A related issue is https://github.com/confluentinc/ksql/issues/1320 (KSQL in headless mode doesn't do the same validation on input queries as the interactive mode).

Update 2018-11-12: https://github.com/confluentinc/ksql/issues/1320 has been fixed since.

miguno commented 5 years ago

cc @big-andy-coates, this is related to what @apurvam wrote at https://github.com/confluentinc/ksql/issues/1544#issuecomment-437482000:

@big-andy-coates assigning this to you since you are already looking into this problem. It would be good to unify the behavior of multiline statements across modes as well. Right now, I think they are supported in the CLI, but what about in run script and in non-interactive mode?

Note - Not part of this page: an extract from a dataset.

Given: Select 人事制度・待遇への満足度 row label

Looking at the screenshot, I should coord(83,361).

big-andy-coates commented 5 years ago

With the above PR the CLI itself handles run script commands by loading the file contents and posting to the rest endpoint as a normal (multi-line) request. So the statements are handled like any other statements sent via the CLI.

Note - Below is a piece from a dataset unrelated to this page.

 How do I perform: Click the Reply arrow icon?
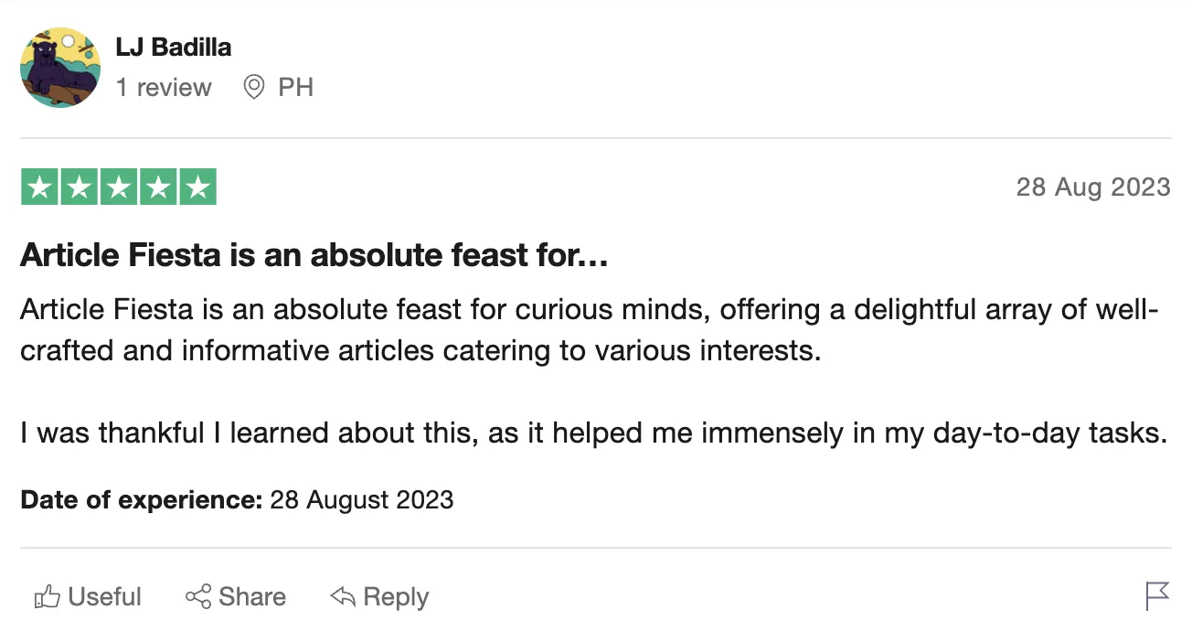342,597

I've also extended the rest API to support SET and UNSET commands within multi-line requests. The commands only affect properties within the scope of the request itself, i.e. within the scope of the script.

@ybyzek, is you have the time I'd love for you to test this out and make sure you're happy with the functionality and there aren't any edge cases I've not thought of.

Thanks,

Andy

ybyzek commented 5 years ago

@big-andy-coates wonderful! I'm happy to validate, let's sync offline on logistics to validate.